** Text provided **
====
Fever, hyperpyrexia, and hyperthermia

Figure 14.1

Fever during anesthesia.



Management: Fever may be commonly observed in the Post-Anesthesia Care Unit (PACU) and early postoperative period owing to inflammatory mediators released by surgical trauma. An acute postoperative fever caused by an elevated thermostatic set-point requires no treatment. The routine use of laboratory and radiological tests to work-up postoperative fevers may not be cost effective. Diagnostic work-ups for early postoperative fever rarely discover treatable causes.[6,7] Multiple studies over the past three decades have concluded that positive blood cultures in the first 48 hours after surgery do not change outcome when obtained for the evaluation of fever among adult patients without other constitutional symptoms consistent with infection,[8] and more recent data suggest this may also be true for pediatric patients.[9]


Aspiration pneumonitis: The aspiration of gastric contents into the trachea and lower respiratory tract may occur if regurgitation occurs while protective airway reflexes are depressed. The acidity of the gastric contents may induce chemical injury of the tracheobronchial tree and pulmonary parenchyma with a subsequent inflammatory reaction. Clinically, this may be referred to by the eponym “Mendelson syndrome” after the author of the classic description in obstetrical patient populations.[10] Larger volumes and lower pH of the aspirate and the presence of particulate matter are correlated with more severe lung injury. Aspiration pneumonitis is rare, with an incidence of 1:895 emergency and 1:3,688 elective surgeries.[11]


Most perioperative aspiration is subclinical and asymptomatic. In one large retrospective study, 62% of witnessed perioperative aspiration displayed no clinical sequelae.[11] Hypoxia and dyspnea are the cardinal symptoms of severe cases, but fever may also be present owing to the inflammatory response. The fever of aspiration pneumonitis is typically low grade. Arterial blood gas may demonstrate hypoxia with increased alveolar–arterial gradient, and chest X-ray may show infiltrates in the posterior segment of the upper lobes or apical segments of the lower lobes if the aspiration occurs while the patient is supine.[12,13]


Unfortunately, efforts to prevent perioperative aspiration are not universally successful. The prohibition against eating before elective surgery does not ensure an empty stomach, nor does it reduce gastric acid content. In fact, the ingestion of clear liquids 2 hours prior to surgery may promote gastric emptying and reduce gastric residual volumes.[14] While the risk may be highest during airway manipulation, regurgitation and leakage around an endotracheal cuff may occur at any point during the anesthetic. Cricoid pressure has been used for decades during endotracheal intubation to lessen the risk of regurgitation by compressing and occluding the esophagus between the trachea and the vertebrae, but recent magnetic resonance imaging studies have suggested that the esophagus actually lies lateral to the trachea in more than half the population and cricoid pressure may shift it laterally in over 90%.[15] It is also important to emphasize that aspiration may occur after surgery, particularly if emesis occurs while mental status and protective airway reflexes are diminished. As much as 10% of perioperative aspiration occurs more than 5 minutes after tracheal extubation.[11]


Management: The acidity of gastric contents generally renders them sterile and treatment is supportive. If an aspiration event is witnessed, fiber-optic bronchoscopy may be useful to remove gastric contents or particulate matter from the airway by suctioning. Patients taking H2-antagonists or proton pump inhibitor medications may have less gastric acidity, lessening the chemical pneumonitis, but increasing the likelihood of gastric colonization with bacteria. However, empiric antibiotic therapy has not been shown to improve outcome after aspiration and may select for subsequent infection with more virulent pathogens.[12]



Iatrogenic: Medication associated


Central anticholinergic syndrome: This complication occurs with the administration of medications with centrally acting anticholinergic effects. “Anti” medications including antidepressants, antihistamines, antipsychotics, and anticholinergics may precipitate the syndrome. Anticholinergics may be administered during the anesthetic for a variety of reasons. Atropine and scopolamine have been implicated in causing central anticholinergic syndrome. Glycopyrrolate does not cross the blood–brain barrier and should not contribute to the syndrome. Clinical manifestations can include fever, variable central nervous system disturbances ranging from delirium and agitation to coma, tachycardia, and hypertension with a wide pulse pressure. While mild fever is more common, hyperpyrexia occurs in approximately 25% of patients with this syndrome.[16]


Management: There are no clinical tests to verify this diagnosis; however, the rapid resolution of symptoms, including defervescence, with the administration of physostigmine 1–2 mg IV is both therapeutic and diagnostic.[16] Physostigmine has been associated with both severe bronchospasm and profound bradycardia and should not be administered more quickly than 1 mg/min.
====
** Exercises **
1. Print the part of the text on perioperative fever starting at "Management: There are" and ending at "than 1 mg/min.".
2. In the text on perioperative fever, which classes of "anti" medications are named as able to bring on central anticholinergic syndrome?
3. According to the text on perioperative fever, what is the fastest rate at which physostigmine should be given?

** Data shown **
====
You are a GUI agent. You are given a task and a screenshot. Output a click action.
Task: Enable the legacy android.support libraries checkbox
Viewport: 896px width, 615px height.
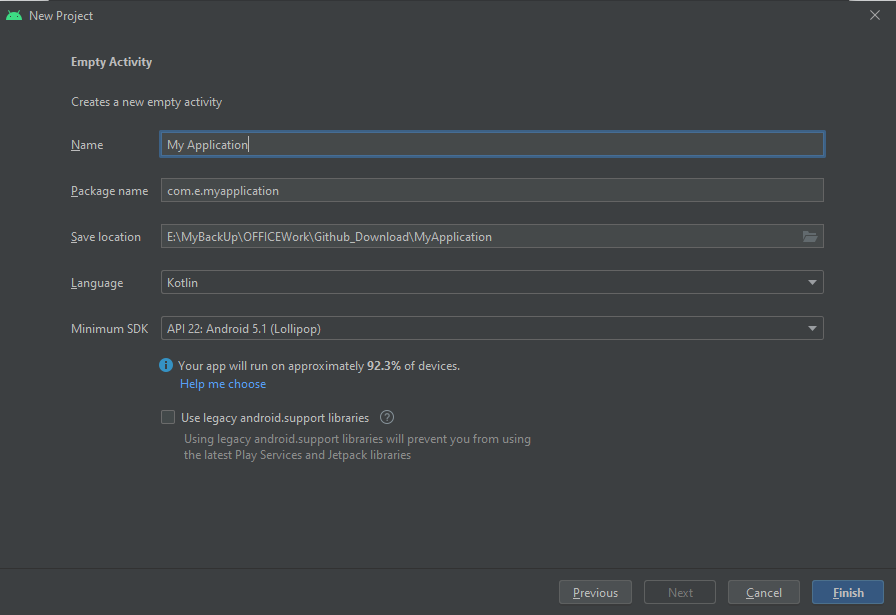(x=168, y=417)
====
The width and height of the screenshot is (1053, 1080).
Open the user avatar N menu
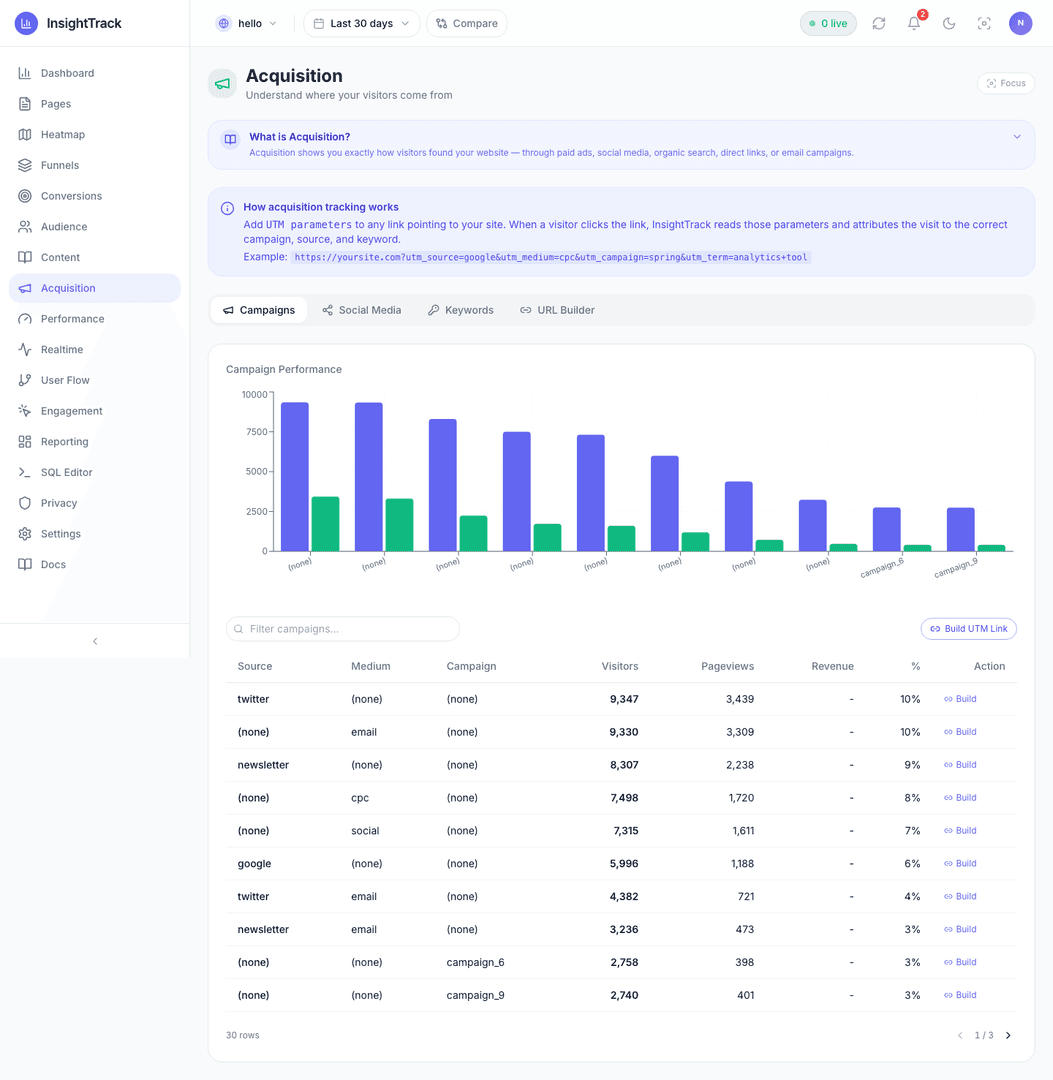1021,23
====
** Results of the tasks **
1.
Management: There are no clinical tests to verify this diagnosis; however, the rapid resolution of symptoms, including defervescence, with the administration of physostigmine 1–2 mg IV is both therapeutic and diagnostic.[16] Physostigmine has been associated with both severe bronchospasm and profound bradycardia and should not be administered more quickly than 1 mg/min.

2. Antidepressants, antihistamines, antipsychotics, anticholinergics

3. No faster than 1 mg/min.